Persian saffron vs. Spanish saffron:
Comparing Persian and Spanish saffron, we can conclude that there are many key differences between the products of the two origins. The differences between Persian and Spanish azafrán can be classified into two categories:
Organoleptic and chemical differences
As a whole, Persian saffron is known for its best saffron quality, thanks to Iran’s saffron-producing geographical advantages. Iran, mainly Khorasan Province, has the ideal soil and weather condition and farming expertise to process and produce the best quality of saffron. The chemical analysis shows that Persian saffron has better quality in crocin, picrocrocin, and safranal components. Such differences normally result from the saffron origin specifications.
Visual differences
Persian saffron normally has long, thick, and flat stigmas, while Spanish saffron is curlier and shorter. Persian saffron mostly produces all-red saffron, while Spanish saffron contains more red and yellow saffron threads. Spanish saffron has a brighter red look, while Persian saffron is all-red and natural dark. Dark-red saffron stigma is an indicator of higher crocin it contains. Therefore, Persian saffron has more coloring ability.
Why is saffron popular in Spain?
Saffron is a popular spice in many parts of the world. This saffron has become popular in Spain for several reasons, as mentioned below:
Historical importance: The Moors introduced saffron to this region, and its cultivation became quickly popular and became an integral part of the Spanish culture.
Climatic compatibility: The special climate condition in Spain is an advantage that makes special regions of this country suitable for saffron production. Specifically, the La Mancha region is renewed and protected for saffron production. This place benefits from an ideal environment to produce high-quality saffron.
Culinary uses: Saffron is an essential ingredient in Paela, arroz con pollo, and many other Spanish stews and other dishes. The saffron special aroma, color, and flavor make this spice very special and highly valued in Spanish cuisine.
Protected Designation of Origin (PDO): La Mancha saffron has grated Protected Designation of Origin (PDO) making sure that the saffron produced in this region adheres to strict quality standards from this geographical area.
Export advantages: Spain is known as the second largest saffron producer after Iran. Spanish saffron is well-known for its quality, good color, and aroma.
How to find a good Persian saffron exporter?
There is no doubt that Persian saffron has the best saffron quality in the world. Already, Iran produces more than 95 percent of global saffron production volume. SunLand, a reputable Safran producer brand in Europe, has registered trademarks in many European countries such as Switzerland and Italy. Relying on years of business activity and our expertise, we have become one of the trusted Iranian saffron exporters to Europe, the Middle East, and the USA.
Azafran, or saffron, known as the ‘red gold’ of Spain, is one of the most valuable ingredients in Spain, which is present in a wide variety of dishes and culinary traditions. Today, many regions around the world produce this luxurious red spice. However, Spanish saffron is one of the best available.

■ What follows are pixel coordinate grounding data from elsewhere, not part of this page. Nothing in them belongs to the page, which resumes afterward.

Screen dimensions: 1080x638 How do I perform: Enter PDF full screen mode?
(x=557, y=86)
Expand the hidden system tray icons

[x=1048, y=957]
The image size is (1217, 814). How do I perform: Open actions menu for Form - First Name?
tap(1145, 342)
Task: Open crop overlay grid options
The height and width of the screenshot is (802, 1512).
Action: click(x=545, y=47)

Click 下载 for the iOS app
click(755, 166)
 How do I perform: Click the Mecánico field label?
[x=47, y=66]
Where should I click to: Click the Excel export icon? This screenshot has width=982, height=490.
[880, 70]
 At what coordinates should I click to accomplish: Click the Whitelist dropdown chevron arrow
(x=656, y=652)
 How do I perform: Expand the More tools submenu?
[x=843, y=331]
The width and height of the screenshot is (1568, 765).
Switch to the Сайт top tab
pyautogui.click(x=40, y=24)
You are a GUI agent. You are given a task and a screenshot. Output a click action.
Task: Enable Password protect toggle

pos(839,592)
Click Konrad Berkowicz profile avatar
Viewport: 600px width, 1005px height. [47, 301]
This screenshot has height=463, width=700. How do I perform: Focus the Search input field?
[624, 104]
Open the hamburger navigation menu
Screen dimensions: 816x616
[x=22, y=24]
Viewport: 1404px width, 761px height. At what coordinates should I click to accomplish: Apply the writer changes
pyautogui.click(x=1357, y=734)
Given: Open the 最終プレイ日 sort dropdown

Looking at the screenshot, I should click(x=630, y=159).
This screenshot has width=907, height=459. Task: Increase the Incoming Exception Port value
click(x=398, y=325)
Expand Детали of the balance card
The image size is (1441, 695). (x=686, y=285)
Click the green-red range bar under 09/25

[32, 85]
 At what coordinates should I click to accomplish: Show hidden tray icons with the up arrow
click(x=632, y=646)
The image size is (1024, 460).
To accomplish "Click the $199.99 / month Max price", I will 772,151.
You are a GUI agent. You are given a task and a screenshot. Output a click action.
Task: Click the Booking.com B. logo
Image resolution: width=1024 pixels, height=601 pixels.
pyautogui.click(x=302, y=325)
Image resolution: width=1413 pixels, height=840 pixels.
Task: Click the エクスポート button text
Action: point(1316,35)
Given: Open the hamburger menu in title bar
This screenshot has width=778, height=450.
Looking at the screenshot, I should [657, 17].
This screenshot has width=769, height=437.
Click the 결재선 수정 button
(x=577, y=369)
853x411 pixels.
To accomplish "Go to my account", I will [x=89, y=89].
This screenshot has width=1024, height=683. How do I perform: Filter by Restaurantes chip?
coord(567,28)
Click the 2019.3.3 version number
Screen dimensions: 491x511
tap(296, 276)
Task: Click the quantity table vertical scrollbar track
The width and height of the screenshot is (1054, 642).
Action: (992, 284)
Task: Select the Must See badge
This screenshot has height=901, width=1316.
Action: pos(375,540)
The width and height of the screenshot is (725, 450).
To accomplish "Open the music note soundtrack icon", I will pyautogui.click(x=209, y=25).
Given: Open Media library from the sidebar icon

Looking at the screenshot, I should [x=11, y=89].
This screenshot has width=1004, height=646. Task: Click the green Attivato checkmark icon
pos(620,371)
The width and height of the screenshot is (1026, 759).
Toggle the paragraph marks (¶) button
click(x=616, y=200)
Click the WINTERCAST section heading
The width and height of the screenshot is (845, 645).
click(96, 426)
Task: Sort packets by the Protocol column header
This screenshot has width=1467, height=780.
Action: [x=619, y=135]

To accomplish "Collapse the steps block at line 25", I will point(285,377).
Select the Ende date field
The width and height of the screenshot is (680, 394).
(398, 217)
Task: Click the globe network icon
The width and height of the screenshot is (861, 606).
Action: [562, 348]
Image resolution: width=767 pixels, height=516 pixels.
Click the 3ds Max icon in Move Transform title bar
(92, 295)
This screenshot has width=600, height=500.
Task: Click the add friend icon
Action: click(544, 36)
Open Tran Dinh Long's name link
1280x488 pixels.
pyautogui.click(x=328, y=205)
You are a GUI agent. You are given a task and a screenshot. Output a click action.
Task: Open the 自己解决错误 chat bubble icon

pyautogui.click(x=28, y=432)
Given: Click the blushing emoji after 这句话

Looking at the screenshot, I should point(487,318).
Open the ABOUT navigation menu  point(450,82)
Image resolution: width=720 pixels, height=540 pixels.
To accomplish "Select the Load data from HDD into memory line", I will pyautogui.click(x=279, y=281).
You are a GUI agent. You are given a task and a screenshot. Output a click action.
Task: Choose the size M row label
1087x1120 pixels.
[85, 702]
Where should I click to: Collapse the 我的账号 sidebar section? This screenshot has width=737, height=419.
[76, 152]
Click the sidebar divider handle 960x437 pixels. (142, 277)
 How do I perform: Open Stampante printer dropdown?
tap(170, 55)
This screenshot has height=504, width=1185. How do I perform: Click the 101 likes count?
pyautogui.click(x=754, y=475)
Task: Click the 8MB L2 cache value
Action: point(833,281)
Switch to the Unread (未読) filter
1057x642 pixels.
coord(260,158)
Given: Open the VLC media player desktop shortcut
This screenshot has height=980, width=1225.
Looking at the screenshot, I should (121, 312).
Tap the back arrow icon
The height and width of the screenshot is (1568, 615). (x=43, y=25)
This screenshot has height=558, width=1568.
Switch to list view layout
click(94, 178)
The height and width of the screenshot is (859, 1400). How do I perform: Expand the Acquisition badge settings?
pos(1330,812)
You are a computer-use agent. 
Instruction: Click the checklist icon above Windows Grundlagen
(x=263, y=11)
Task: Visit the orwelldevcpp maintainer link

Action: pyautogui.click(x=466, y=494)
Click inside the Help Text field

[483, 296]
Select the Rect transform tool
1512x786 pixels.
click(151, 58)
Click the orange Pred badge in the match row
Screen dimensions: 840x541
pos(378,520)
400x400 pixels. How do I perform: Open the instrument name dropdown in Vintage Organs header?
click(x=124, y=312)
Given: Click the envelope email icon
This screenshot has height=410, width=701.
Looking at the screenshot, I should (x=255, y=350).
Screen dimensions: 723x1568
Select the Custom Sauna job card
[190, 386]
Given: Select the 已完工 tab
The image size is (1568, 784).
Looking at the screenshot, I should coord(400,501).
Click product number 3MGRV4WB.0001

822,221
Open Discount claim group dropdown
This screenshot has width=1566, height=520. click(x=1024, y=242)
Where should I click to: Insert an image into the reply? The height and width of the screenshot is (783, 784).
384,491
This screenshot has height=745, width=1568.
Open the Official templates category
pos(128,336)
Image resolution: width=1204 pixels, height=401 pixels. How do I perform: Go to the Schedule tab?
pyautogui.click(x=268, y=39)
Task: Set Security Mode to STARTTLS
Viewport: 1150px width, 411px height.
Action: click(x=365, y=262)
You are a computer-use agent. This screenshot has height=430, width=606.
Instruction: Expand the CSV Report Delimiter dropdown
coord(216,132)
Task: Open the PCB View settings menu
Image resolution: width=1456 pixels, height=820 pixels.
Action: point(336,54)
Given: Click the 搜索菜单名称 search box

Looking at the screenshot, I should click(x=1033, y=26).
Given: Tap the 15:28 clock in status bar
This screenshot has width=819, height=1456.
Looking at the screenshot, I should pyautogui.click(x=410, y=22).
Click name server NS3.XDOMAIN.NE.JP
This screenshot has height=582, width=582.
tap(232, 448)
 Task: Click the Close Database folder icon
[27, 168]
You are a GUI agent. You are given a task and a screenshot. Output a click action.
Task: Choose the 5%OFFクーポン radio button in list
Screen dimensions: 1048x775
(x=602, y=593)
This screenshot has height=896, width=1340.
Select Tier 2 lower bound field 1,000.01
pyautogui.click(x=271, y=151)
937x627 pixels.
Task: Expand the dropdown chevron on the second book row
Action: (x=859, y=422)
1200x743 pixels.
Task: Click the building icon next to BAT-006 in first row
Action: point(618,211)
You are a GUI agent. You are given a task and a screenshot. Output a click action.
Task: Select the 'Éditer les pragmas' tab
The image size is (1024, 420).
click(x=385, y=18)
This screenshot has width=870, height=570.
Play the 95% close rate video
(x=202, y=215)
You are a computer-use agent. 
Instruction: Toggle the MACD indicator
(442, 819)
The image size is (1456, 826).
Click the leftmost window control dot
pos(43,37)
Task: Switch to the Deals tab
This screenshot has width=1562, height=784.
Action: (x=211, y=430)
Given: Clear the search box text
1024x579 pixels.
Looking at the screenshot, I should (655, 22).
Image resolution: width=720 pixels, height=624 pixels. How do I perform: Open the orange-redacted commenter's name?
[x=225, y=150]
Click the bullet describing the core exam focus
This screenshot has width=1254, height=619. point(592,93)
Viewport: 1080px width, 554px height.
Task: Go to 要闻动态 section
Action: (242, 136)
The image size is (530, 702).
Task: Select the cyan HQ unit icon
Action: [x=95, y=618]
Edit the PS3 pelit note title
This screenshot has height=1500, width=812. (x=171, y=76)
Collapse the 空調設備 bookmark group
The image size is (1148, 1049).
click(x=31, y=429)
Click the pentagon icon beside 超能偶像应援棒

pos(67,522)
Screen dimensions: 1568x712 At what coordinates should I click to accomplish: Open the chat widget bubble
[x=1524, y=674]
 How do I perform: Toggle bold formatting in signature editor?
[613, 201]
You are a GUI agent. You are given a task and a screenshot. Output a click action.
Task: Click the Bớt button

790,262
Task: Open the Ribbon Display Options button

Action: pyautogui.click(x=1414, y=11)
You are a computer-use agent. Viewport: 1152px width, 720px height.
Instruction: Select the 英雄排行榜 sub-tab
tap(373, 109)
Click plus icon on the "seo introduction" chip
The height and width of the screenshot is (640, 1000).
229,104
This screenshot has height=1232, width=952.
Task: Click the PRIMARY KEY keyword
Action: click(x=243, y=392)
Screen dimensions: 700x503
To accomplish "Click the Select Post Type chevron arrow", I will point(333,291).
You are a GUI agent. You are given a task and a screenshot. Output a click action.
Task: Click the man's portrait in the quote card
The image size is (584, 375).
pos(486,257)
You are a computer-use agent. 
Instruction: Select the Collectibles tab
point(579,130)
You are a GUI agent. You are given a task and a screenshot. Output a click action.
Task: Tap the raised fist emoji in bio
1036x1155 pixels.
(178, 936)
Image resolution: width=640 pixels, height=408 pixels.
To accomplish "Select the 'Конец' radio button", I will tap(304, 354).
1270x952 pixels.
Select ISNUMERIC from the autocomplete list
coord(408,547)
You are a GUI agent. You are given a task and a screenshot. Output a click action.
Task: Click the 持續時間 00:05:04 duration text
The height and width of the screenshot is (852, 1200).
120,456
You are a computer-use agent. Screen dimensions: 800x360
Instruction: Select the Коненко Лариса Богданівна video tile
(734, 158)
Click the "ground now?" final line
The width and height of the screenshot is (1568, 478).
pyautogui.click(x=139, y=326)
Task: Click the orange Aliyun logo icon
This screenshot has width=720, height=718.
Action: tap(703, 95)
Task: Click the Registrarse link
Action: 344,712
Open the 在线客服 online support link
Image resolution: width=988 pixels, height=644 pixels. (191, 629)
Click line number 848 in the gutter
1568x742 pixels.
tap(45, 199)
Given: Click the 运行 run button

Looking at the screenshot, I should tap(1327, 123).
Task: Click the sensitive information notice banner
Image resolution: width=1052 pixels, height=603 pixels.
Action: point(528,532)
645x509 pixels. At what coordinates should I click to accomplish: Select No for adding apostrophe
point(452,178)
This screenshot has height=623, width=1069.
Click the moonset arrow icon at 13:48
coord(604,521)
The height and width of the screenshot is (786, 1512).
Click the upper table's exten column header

Why is Spanish saffron so expensive?
Saffron’s high price tag comes down to how it’s picked. Each flower only gives a minuscule amount of usable spice, and everything has to be done by hand. While its origins are thought to be in the Mediterranean, Asia Minor and Iran, Spain, France, and Italy are the primary producers.
Is Spanish saffron the same as Persian saffron?
Shape: Persian strands are long, thick, and flat, while Spanish strands are shorter and curlier.
Color: Persian saffron is primarily dark red, while Spanish saffron has a mix of red and yellow threads. Spanish saffron looks brighter red overall.